I'm meeting with some of them tonight! There’s Young Gifted and Green, which is an environmental justice group we’ve been working with for the past 5 years; and Memphis Artists for Change, who focuses on decarceration; we also work with the Black Housing Coalition, and the Black Clergy Collaborative who really focuses on housing. Memphis Tilt is one of our newest partners, working on food systems; we’re also in relationship with Free Hearts, and we work with them on decarceration and land trusts.
We're partnering with some folks nationally as well: BLIS (Black Liberation and Indigenous Sovereignty), for example, and the Culture & Community Power Fund, as well as BARHII in Oakland (Bay Area Regional Health Inequities Initiative). You all would be a national translocal partner too, of course.
How do you envision this trans-local membership with Ujima moving forward: what are things that we can learn from one another, ways that we can support one another, et cetera?
The exchange that could ultimately happen might be one of cultural tourism; I don’t yet know if everybody would be aligned with this, but imagine the exchange between, say, Memphis, Boston, New Orleans, and other cities and sites along the Underground Railroad. It’s also important for Black folks in the field to be able to return to their roots; every time you talk to somebody from Detroit or Boston, wherever, they’ve got family down south.

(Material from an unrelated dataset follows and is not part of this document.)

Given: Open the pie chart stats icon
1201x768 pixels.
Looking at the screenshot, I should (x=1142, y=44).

We all do, because that's where most of us are coming from, right? So how do we return back to some of that?
What we want to offer the network on our end is Measuring Love. The vision and goal here would be to establish not just a local, but a national repository of stories that foster a different way of thinking about black health and wealth. Measuring Love talks about mind knowing, heart knowing, spirit knowing, and body knowing as different ways of understanding and relating in the universe–I’m thinking about functioning in spirit time as opposed to traditional time, functioning within Black Imagination and thinking of that as a force.
On healing: there's all this invisible, unseen context that informs us. Most folks don't even know they're unconscious, and there's a lot of unconscious awareness of trauma. How do we make the invisible more visible, so that we can be prepared for investments to actually create something new and transformative?

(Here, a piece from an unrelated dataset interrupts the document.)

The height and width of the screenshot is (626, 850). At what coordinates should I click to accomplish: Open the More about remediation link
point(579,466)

What's next for the Center?
I want to do three trips internationally, to reconnect to our roots that have been fractured so we have a global understanding of the world and so we are not disconnected from Africa.

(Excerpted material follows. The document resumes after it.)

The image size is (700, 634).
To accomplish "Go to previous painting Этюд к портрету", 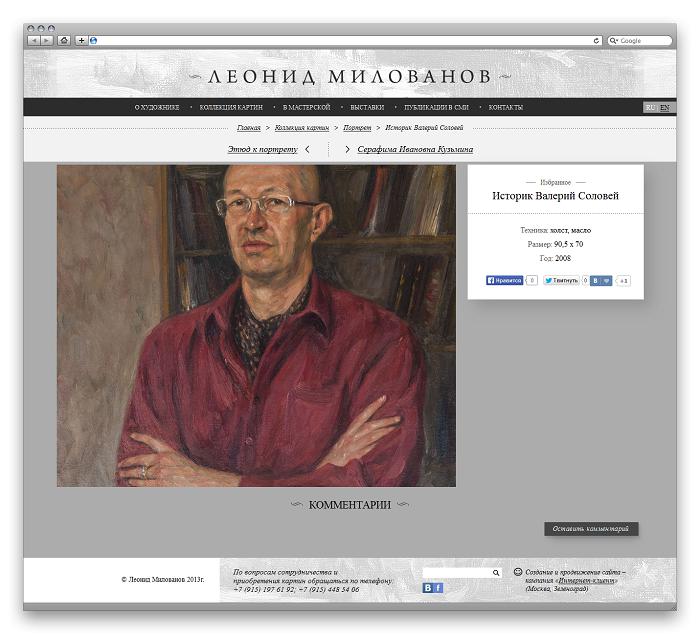I will click(262, 149).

The first step is building a norm for a kind of ‘right of return;’ so within our hubs, programming return trips for folks while at the same time building up spaces for cultural tourism and entrepreneurship while on the continent so we aren’t engaging in an extractive way.
We’d like to visit Ethiopia–are you Ethiopian?
I am, actually, <laughs>.
We’d like to visit Ethiopia, because it's a space that hasn't been colonized; West Africa–likely Ghana–because that's where most of us were transported from; and Brazil, because much of the Transatlantic Black population was transported there in the slave trade. We’re planting the seeds for this cross-cultural learning now.
We also hope to continue to connect Black and Indigenous populations, planting the seeds for those interrelationships as a form of praxis within alternative healing and alternative economic spaces.
Justin Merrick (he/him) is a producer, composer, arranger, choreographer, songwriter, writer, director, curator, and curriculum designer. As a musical artist, he's been Grammy-nominated and worked across multiple genres as a performer and educator. Merrick is also a creative consultant that curates experiences, processes and artistic works to address and provide reprieve from the social ailments that pervade society. He advises nonprofits, social enterprises, businesses, artists, entrepreneurs, arts organizations and individuals on brand management, community engagement, operational infrastructure, strategic vision and audience development. Merrick has worked with the Center for Transforming Communities for seven years, and has been the Executive Director for six years.